#### [DATA EXCERPTS]

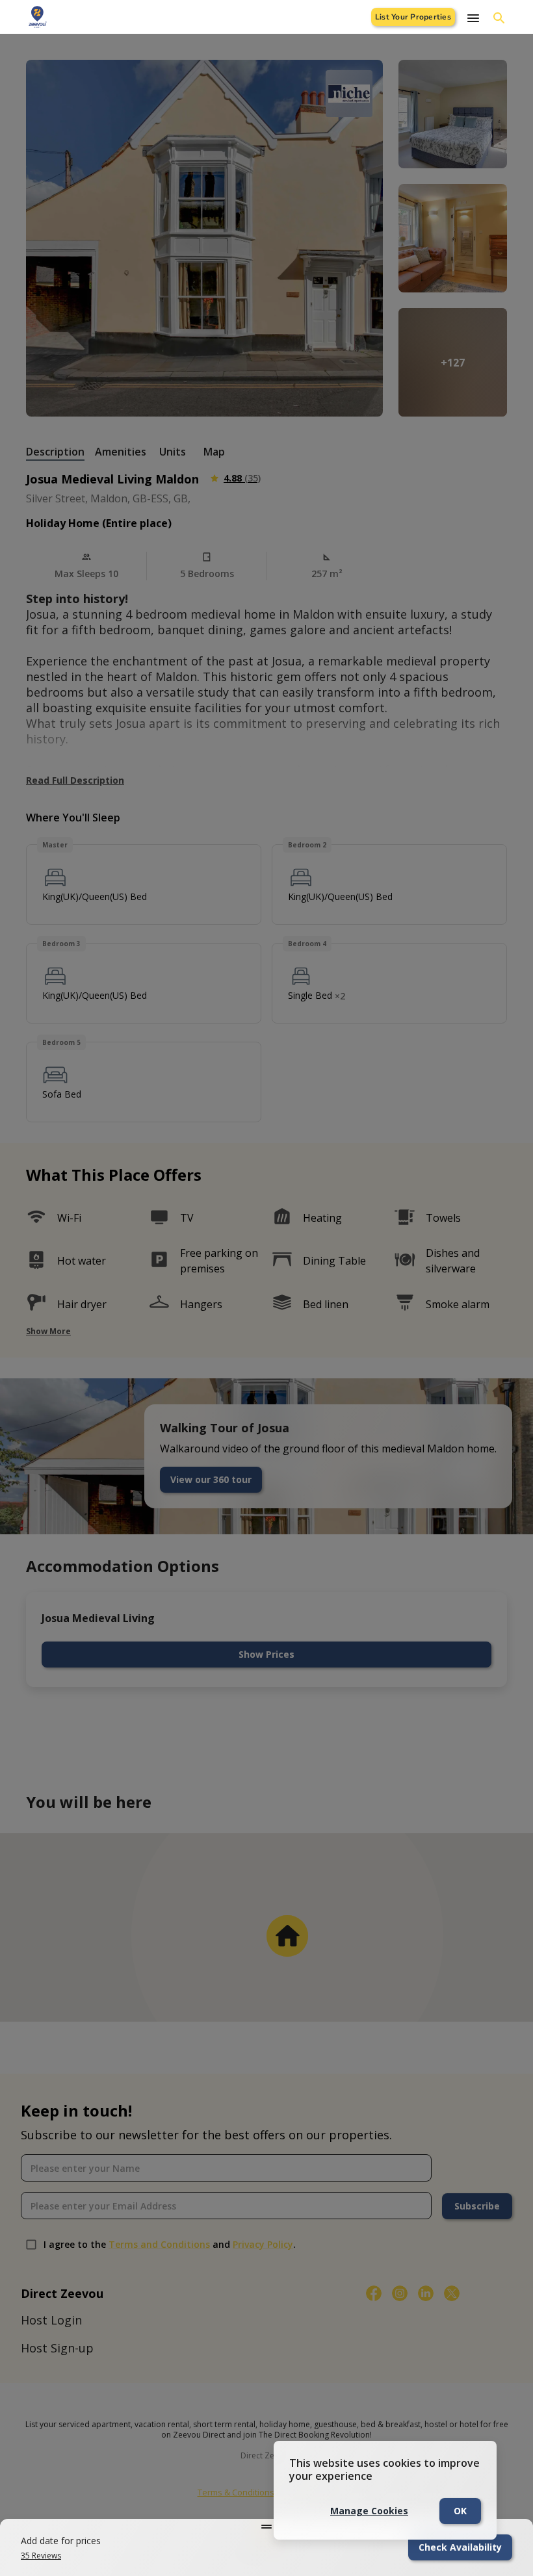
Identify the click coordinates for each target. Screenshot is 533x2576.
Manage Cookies (369, 2511)
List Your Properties (413, 17)
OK (460, 2511)
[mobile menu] (473, 18)
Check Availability (460, 2547)
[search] (499, 18)
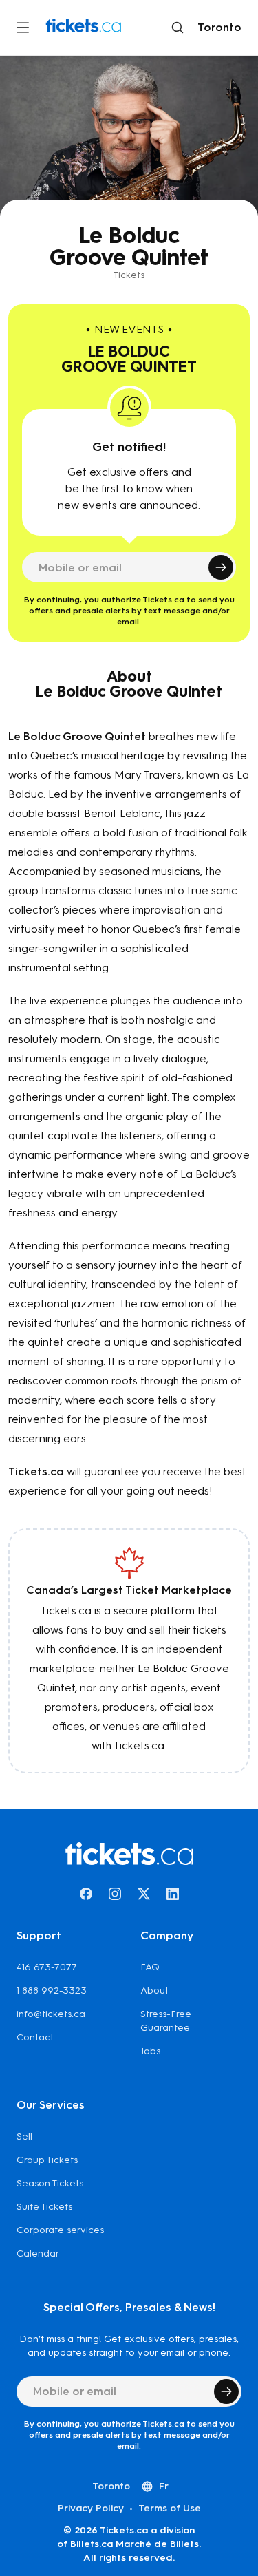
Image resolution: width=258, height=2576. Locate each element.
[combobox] (216, 27)
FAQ (150, 1967)
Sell (24, 2136)
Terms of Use (169, 2508)
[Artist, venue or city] (177, 27)
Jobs (150, 2051)
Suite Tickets (44, 2207)
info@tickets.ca (51, 2014)
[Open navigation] (23, 27)
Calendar (38, 2253)
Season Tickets (50, 2183)
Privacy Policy (91, 2508)
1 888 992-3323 (52, 1990)
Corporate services (60, 2230)
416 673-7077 (47, 1967)
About (154, 1990)
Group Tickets (47, 2160)
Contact (35, 2037)
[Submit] (220, 567)
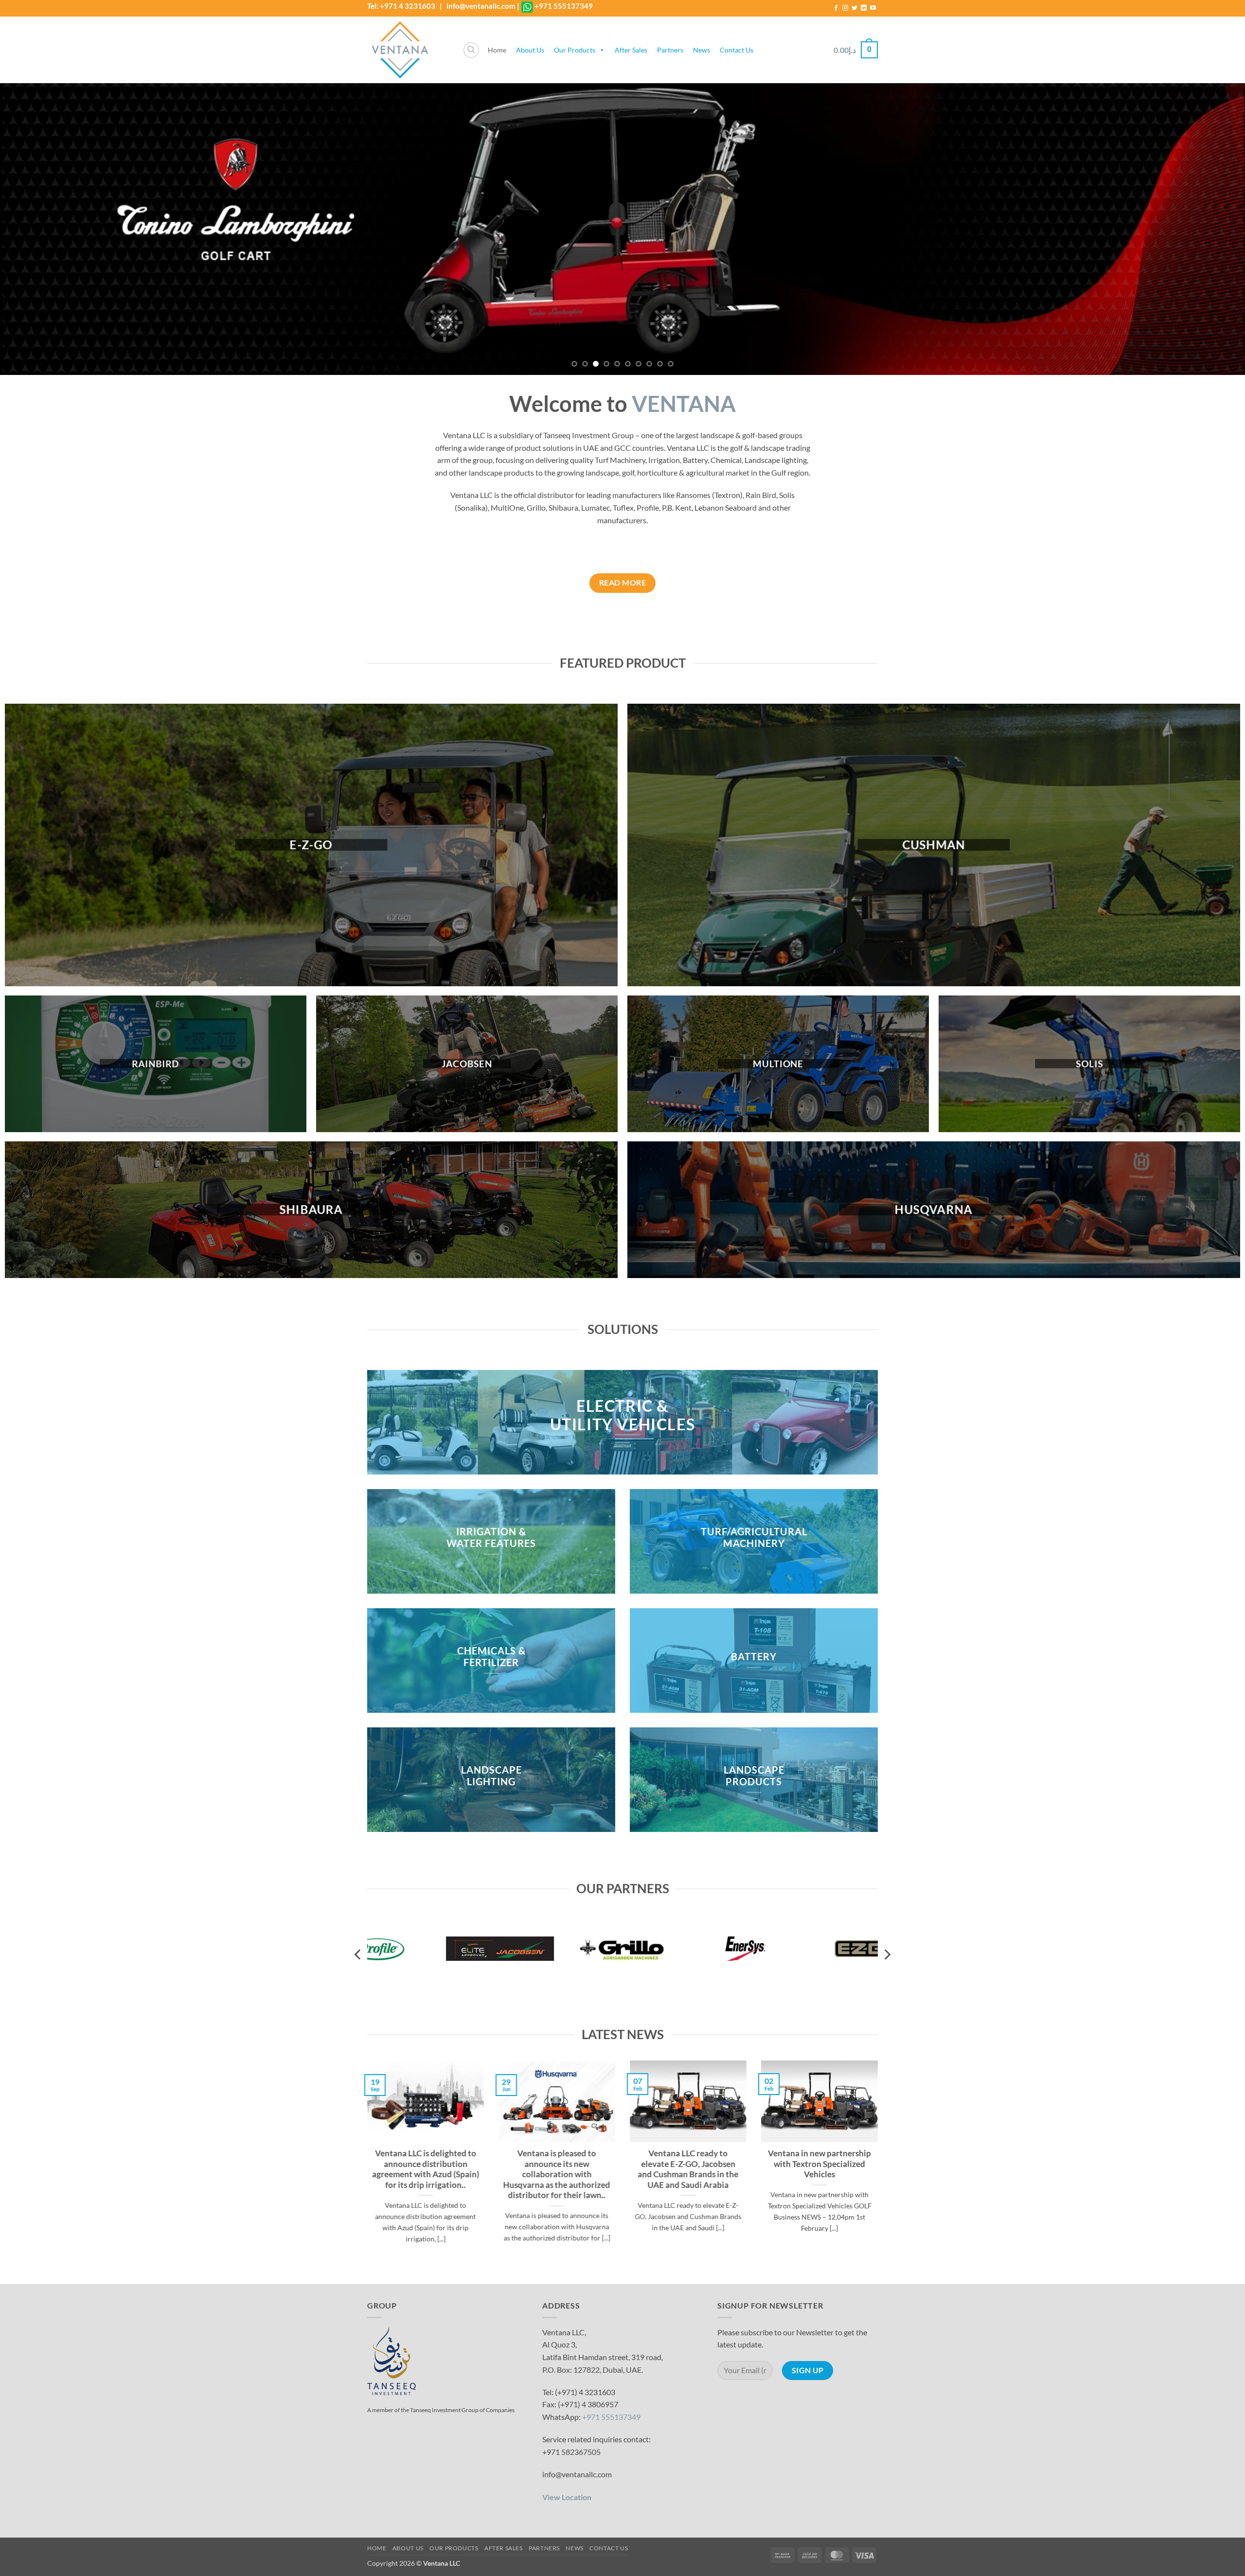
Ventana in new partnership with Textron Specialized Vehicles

#### [PROBLEM]
Scan the records above for the word "each" and return every line where it occurs.

#### [ANSWER TO THIS PROBLEM]
Identify the click coordinates for each target. Screenshot is 533x2576.
Image resolution: width=258, height=2576. Locate each element.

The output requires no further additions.